None of that is said to excuse the team’s 9-14 start to the season which has featured some deflating losses and troubling trends on both sides of the ball. But it puts into perspective that 59 games remain, an extended stretch for which Basketball Reference deems the Bulls’ schedule the second-easiest in the league.

That begins Wednesday with a home matchup against the Washington Wizards, the Bulls’ first night at the United Center since Nov. 21. Four of the Bulls’ next five games are at home, and seven of their next 10 are against teams that currently sit below .500 (with the Dallas Mavericks and two trips to face the turbulent Atlanta Hawks the only exceptions):

DateTeamRecordConference Seed
Dec. 7vs. Wizards11-13East, 10
Dec. 10vs. Mavericks13-11West, 7
Dec. 11@ Hawks13-11East, 4
Dec. 14vs. Knicks11-13East, 9
Dec. 16vs. Knicks11-13East, 9
Dec. 18@ Timberwolves11-12West, 11
Dec. 20@ Heat11-14East, 11
Dec. 21@ Hawks13-11East, 4
Dec. 23@ Knicks11-13East, 9
Dec. 26vs. Rockets7-17West, 14

The caveat, of course, is that this Bulls team cannot afford to take any opponent lightly. 

While this largely underwhelming start to the season has featured impressive wins over the Boston Celtics (twice at home) and Milwaukee Bucks (once on the road), the Bulls are also just 2-4 against teams currently below .500 this season. In 2021-22, their 46-36 season-long record was built on a 24-9 mark against such competition, while the elite teams (2-21 against the top four in each conference) posed problems.

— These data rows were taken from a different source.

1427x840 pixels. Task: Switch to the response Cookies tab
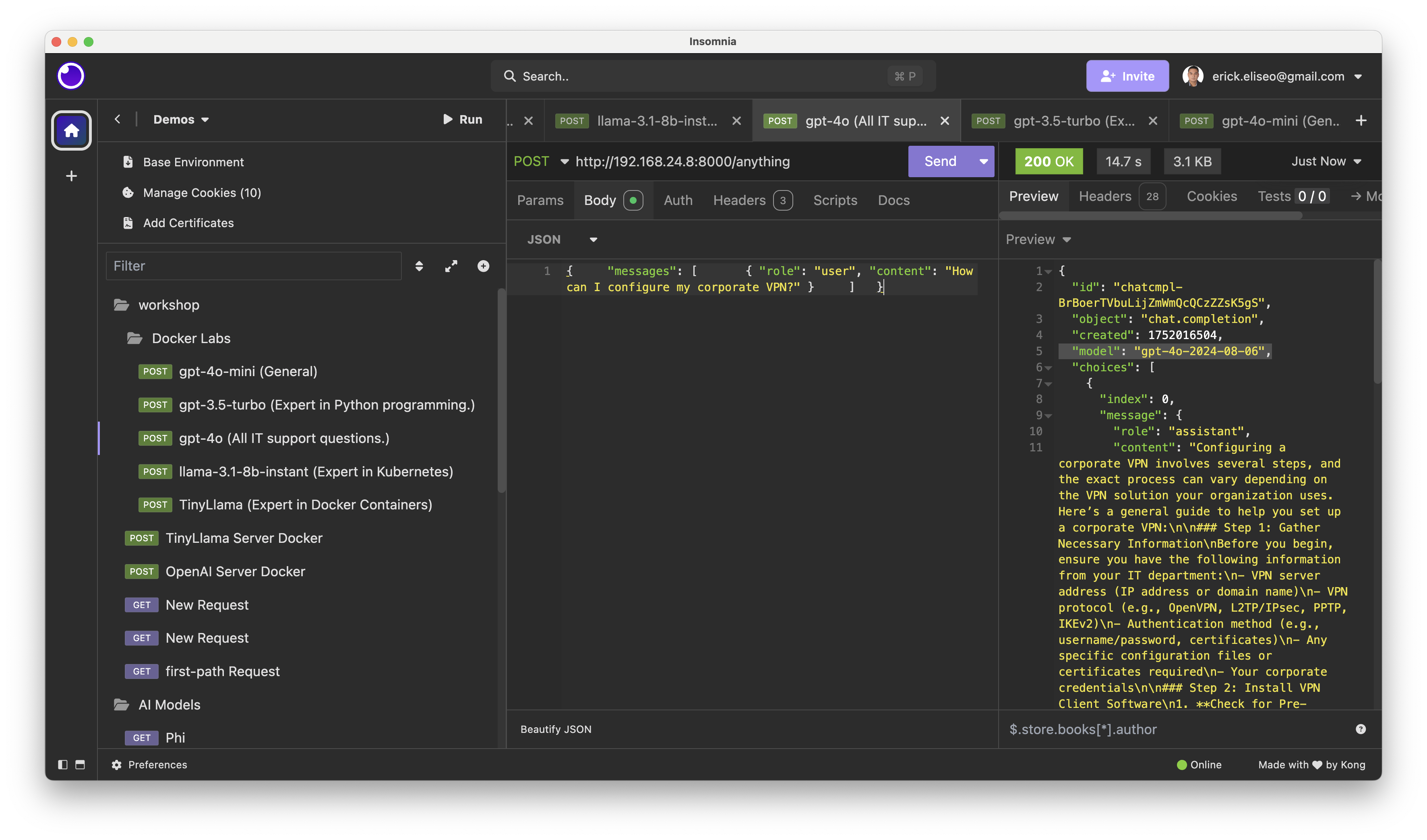[x=1212, y=196]
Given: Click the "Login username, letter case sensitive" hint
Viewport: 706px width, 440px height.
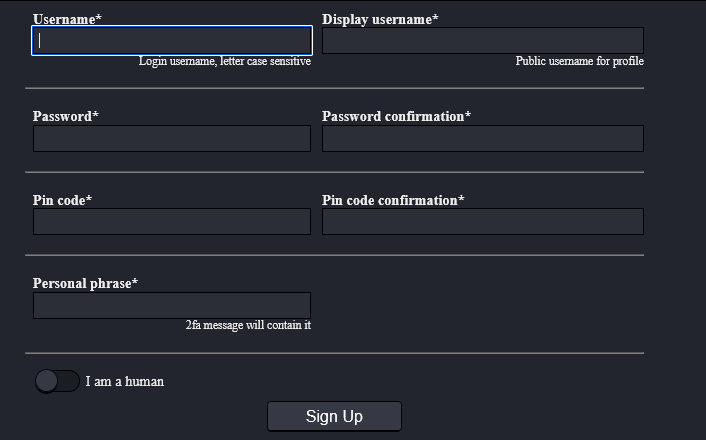Looking at the screenshot, I should pyautogui.click(x=225, y=62).
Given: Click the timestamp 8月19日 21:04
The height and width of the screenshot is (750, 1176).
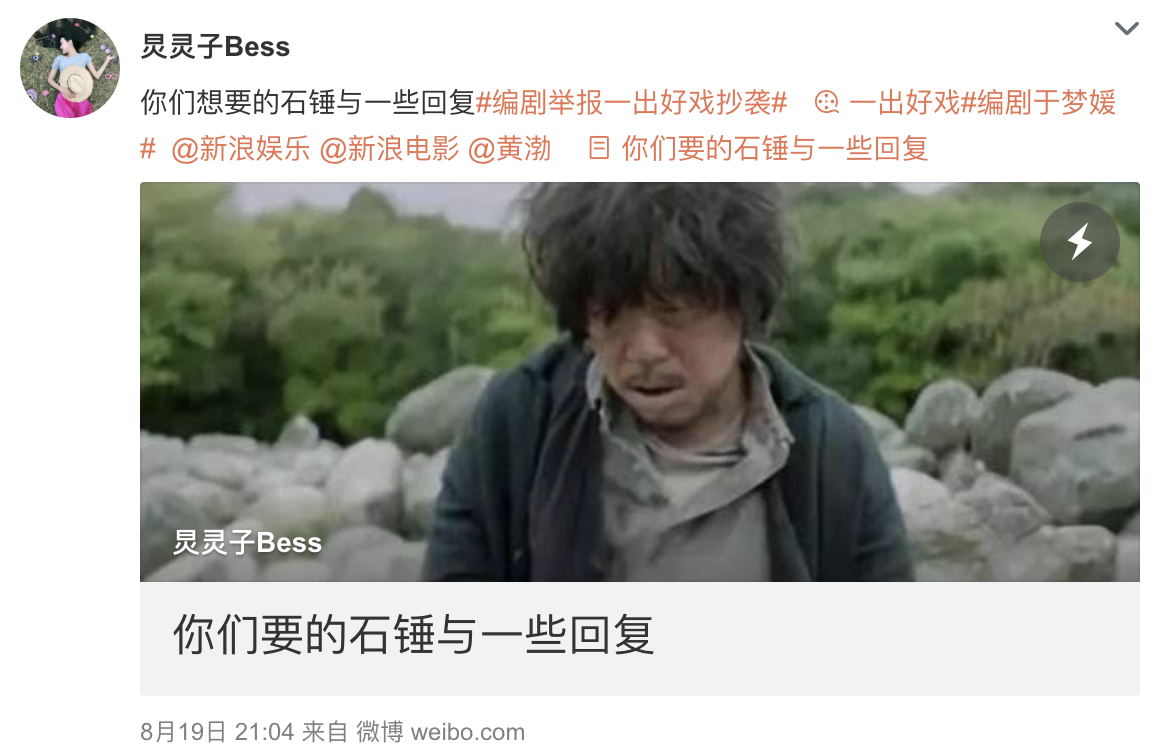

Ahead is not only a chance to take care of business that the Bulls, regardless of their own record, should be able to handle, it is also an opportunity to settle back in at home. After six straight on the road, where the Bulls are 4-9 this season, four of their next five contests are in Chicago, where they have held level at 5-5.

"It's always good to be home," DeMar DeRozan said after Wednesday morning shootaround. "You're in front of your fans, sleep in your own bed."

Matters may same bleak now. The Bulls, after all, own the NBA's sixth-worst record as of this writing.

But they are also only 1.5 games behind the last spot in the Eastern Conference play-in tournament and three from a top-six seed and automatic playoff bid.

"Yeah. You look at it every day. I know I do," DeRozan said of the standings. "It always feels bad going through it (losing games), but when you look at it, we just need to start with one and let that trickle down and be consistent. And two, three weeks from now we're having a different conversation."

If we are not — having different conversations about this team, that is — it will mean the opportunity currently in front of them was not seized.